Here are a few of my recommendations for reading up on Jacobs:
Becoming Jane Jacobs, by Peter Lawrence
Peter Lawrence, a professor of urban studies at Clemson University, wrote this revelatory account of Jacobs's early years that has done much to reframe the understanding of her education and the start of her career. Lawrence uncovers some previously unknown facts about Jacobs's literary past, setting the record straight about some pervasive Jacobs myths — namely that she was a minor journalist and an amateur urbanologist who came up with homespun theories about cities. These notions are far from the truth, as Jacobs had a noted career writing and editing for leading magazines, most significantly Architectural Forum.

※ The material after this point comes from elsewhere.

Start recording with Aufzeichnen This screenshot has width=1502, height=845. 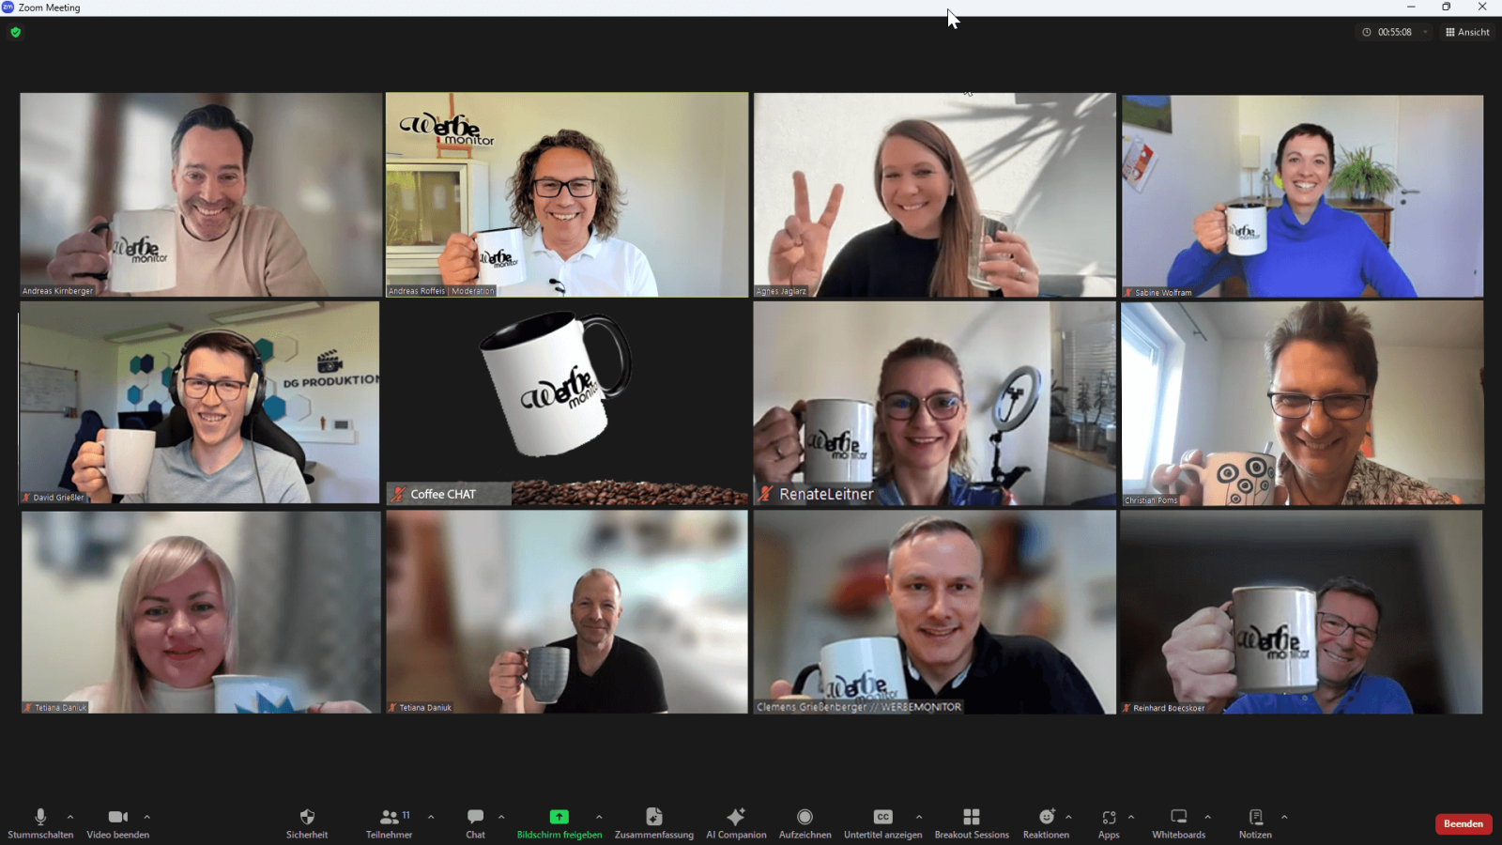click(x=805, y=818)
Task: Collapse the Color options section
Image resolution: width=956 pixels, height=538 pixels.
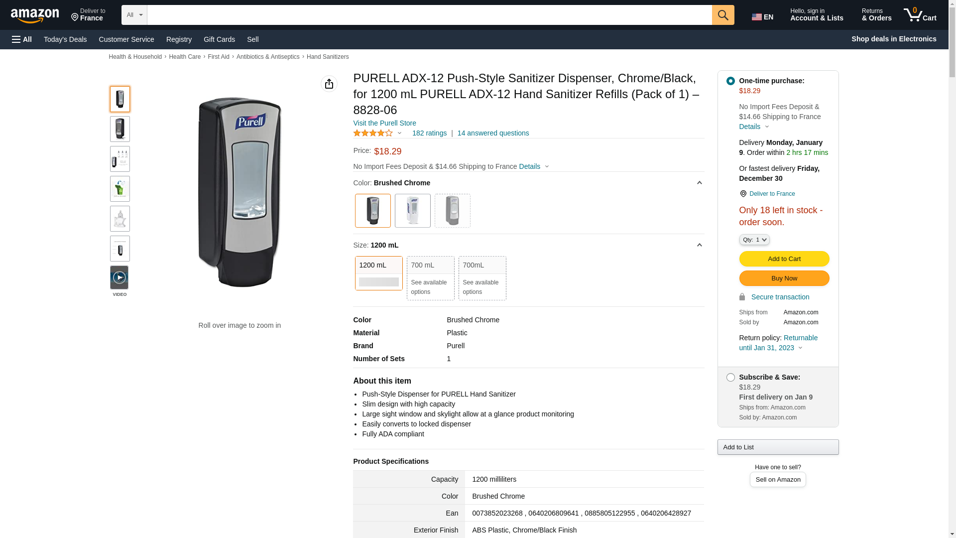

Nevertheless, the idea that Jacobs was a "mere housewife" pervaded the media. In his famous New Yorker review of Death and Life, the great architecture critic Lewis Mumford put down Jacobs's ideas about cities as old wives' tales. His review was titled "Mother Jacobs's Home Remedies." William H. Whyte, the editor of Fortune, referred to Jacobs, in a note to her boss at Architectural Forum, as "our girl." This sexism surrounding Jacobs and the narrative of her career needed to be exposed, and Lawrence led the way in doing so. It's also something we focus on in Citizen Jane.
Genius of Common Sense, by Glenna Lang
This book, which was written for young adults, turned out to be one of the best biographical treatments of Jacobs. It's a great primer for anyone looking to learn more about her theories on cities. The title of the book itself is a great contribution: "Genius of common sense" perfectly captures Jacobs in an instant. She was violently opposed to "credentialed" professionals. She preferred to put trust in average people who were keen observers and often more reliable truth-tellers than those with fancy diplomas. In Death and Life, Jacobs compares urban planners to 18th- and 19th-century doctors and their practice of bloodletting. It was doctrine at the time, commonly inflicted, and did great harm — yet an entire profession accepted it as conventional wisdom, not to be questioned. Lang's book elegantly reveals the power of Jacobs's critical thinking and healthy skepticism.
Vital Little Plans: The Short Works of Jane Jacobs, edited by Samuel Zipp and Nathan Storring
Samuel Zipp, a professor at Brown, and Nathan Storring, a curator, collected 40 short writings by Jacobs (some of them never published) to celebrate her centenary last year. Some of the work from her time as a freelance journalist was wonderfully eccentric. One of my favorites pieces in the book, an article from a 1940 issue of Cue magazine, explored the codes and symbols on New York City manhole covers. Her other early work appeared in Vogue, where she wrote about different districts of New York City, such as the fur and diamond districts, and how they related to the fashion industry. These close looks at slivers of the urban economy were harbingers of Jacobs's future writing. She was a longtime student of the city — a keen observer of not only streets and buildings, but of people. What she came to understand was the ecology of urban life: Jacobs determined that cities, which were previously viewed as just bricks and mortar, roads and sewers, were about the people who inhabited them. This perspective came to have a great impact on urban planning and helped form Jacobs's lasting legacy.
Matt Tyrnauer is a director and writer. His films include Valentino: The Last Emperor and the forthcoming Scotty and the Secret History of Hollywood.